## BEGIN RECORDS FOR THE TASK
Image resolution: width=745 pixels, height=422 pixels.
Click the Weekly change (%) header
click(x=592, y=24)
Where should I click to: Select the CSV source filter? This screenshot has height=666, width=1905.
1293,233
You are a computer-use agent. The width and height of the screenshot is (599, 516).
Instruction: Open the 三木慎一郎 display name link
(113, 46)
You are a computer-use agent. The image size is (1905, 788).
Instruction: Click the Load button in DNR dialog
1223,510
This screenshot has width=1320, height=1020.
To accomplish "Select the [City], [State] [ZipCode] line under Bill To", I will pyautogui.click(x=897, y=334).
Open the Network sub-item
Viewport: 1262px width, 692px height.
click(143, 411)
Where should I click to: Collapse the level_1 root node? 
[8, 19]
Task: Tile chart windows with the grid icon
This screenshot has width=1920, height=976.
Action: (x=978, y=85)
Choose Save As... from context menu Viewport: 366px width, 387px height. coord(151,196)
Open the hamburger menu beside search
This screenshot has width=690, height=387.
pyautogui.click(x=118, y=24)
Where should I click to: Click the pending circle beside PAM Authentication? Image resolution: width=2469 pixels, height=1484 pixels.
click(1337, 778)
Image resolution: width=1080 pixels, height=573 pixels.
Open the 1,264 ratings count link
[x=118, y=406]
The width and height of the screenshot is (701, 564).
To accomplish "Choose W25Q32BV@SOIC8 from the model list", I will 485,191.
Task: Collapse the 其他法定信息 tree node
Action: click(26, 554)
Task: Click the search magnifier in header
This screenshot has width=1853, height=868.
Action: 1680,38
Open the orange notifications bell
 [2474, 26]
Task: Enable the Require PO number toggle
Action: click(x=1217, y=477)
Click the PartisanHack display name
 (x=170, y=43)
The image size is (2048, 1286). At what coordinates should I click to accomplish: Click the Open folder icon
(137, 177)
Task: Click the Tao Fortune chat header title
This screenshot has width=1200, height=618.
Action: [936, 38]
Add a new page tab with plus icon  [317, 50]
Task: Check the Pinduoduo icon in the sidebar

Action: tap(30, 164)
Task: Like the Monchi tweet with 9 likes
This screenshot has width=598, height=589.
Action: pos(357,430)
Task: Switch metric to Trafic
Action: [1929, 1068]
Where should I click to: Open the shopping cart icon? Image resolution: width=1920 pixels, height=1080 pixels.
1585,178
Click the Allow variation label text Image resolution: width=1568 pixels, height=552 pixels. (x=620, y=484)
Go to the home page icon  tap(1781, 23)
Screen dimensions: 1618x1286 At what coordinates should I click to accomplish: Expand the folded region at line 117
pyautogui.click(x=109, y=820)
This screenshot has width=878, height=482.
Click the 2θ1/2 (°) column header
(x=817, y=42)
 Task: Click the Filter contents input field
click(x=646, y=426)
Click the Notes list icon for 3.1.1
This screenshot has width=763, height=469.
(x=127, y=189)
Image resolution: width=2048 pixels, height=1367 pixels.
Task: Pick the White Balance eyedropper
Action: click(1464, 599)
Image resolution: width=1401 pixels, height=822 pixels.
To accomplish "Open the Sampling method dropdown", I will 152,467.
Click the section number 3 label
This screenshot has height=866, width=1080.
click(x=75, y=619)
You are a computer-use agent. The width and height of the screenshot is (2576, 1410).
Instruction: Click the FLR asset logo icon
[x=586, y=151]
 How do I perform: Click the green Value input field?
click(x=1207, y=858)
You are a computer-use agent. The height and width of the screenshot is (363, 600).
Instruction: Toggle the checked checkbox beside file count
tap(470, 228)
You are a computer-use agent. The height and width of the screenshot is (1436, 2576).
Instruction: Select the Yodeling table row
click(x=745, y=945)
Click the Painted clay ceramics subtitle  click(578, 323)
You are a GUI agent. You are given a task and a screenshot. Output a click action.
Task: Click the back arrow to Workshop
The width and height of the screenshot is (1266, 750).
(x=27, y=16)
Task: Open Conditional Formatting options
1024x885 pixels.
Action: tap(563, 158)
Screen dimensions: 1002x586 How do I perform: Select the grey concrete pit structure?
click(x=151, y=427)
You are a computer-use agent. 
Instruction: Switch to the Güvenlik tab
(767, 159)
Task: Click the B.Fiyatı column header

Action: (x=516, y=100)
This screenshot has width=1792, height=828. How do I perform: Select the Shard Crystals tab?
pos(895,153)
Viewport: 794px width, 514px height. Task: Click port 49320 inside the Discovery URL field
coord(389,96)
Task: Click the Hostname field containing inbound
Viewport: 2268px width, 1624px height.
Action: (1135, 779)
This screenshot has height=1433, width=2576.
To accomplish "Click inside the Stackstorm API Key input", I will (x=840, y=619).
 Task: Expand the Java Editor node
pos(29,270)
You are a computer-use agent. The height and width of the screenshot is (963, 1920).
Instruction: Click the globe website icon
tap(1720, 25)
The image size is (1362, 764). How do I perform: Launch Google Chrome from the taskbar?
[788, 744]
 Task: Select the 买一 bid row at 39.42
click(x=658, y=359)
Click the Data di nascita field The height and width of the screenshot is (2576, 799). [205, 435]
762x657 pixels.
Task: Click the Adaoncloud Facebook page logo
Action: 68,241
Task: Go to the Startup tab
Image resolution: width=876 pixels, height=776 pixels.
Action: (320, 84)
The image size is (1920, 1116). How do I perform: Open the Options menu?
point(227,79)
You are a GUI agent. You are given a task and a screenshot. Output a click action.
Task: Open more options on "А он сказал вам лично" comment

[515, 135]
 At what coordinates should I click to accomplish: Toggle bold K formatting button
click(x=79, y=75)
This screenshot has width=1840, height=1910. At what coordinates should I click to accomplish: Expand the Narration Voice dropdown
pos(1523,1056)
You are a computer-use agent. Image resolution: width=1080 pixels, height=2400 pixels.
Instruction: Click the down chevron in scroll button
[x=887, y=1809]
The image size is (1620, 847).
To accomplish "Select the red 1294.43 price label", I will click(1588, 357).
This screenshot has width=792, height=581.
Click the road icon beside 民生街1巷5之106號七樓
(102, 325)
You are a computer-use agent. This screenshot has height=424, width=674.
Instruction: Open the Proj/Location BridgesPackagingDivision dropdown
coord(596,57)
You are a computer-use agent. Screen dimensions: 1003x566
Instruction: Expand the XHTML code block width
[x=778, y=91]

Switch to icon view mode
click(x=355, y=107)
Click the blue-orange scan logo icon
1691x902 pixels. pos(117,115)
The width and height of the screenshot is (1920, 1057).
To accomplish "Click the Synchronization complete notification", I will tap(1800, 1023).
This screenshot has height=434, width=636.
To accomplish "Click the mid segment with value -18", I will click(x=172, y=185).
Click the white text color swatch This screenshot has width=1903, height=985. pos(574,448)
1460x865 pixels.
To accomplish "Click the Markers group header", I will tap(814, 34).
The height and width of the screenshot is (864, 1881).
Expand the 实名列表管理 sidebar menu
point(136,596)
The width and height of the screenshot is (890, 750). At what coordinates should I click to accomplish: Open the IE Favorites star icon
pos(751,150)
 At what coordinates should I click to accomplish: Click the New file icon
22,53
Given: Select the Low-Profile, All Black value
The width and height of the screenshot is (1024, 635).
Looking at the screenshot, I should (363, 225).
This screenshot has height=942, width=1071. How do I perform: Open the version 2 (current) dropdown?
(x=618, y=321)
## END RECORDS FOR THE TASK
### EXERCISE INSTRUCTIONS
Render the lines of the material as a JSON list of strings, one string per line and no blank lines, starting with the line that contains "is (599, 516)." and going on through the line that contains "Action: 1680,38", with both of those lines included.

### WORKED ANSWER
[
  "You are a computer-use agent. The width and height of the screenshot is (599, 516).",
  "Instruction: Open the 三木慎一郎 display name link",
  "(113, 46)",
  "You are a computer-use agent. The image size is (1905, 788).",
  "Instruction: Click the Load button in DNR dialog",
  "1223,510",
  "This screenshot has width=1320, height=1020.",
  "To accomplish \"Select the [City], [State] [ZipCode] line under Bill To\", I will pyautogui.click(x=897, y=334).",
  "Open the Network sub-item",
  "Viewport: 1262px width, 692px height.",
  "click(143, 411)",
  "Where should I click to: Collapse the level_1 root node? ",
  "[8, 19]",
  "Task: Tile chart windows with the grid icon",
  "This screenshot has width=1920, height=976.",
  "Action: (x=978, y=85)",
  "Choose Save As... from context menu Viewport: 366px width, 387px height. coord(151,196)",
  "Open the hamburger menu beside search",
  "This screenshot has width=690, height=387.",
  "pyautogui.click(x=118, y=24)",
  "Where should I click to: Click the pending circle beside PAM Authentication? Image resolution: width=2469 pixels, height=1484 pixels.",
  "click(1337, 778)",
  "Image resolution: width=1080 pixels, height=573 pixels.",
  "Open the 1,264 ratings count link",
  "[x=118, y=406]",
  "The width and height of the screenshot is (701, 564).",
  "To accomplish \"Choose W25Q32BV@SOIC8 from the model list\", I will 485,191.",
  "Task: Collapse the 其他法定信息 tree node",
  "Action: click(26, 554)",
  "Task: Click the search magnifier in header",
  "This screenshot has width=1853, height=868.",
  "Action: 1680,38"
]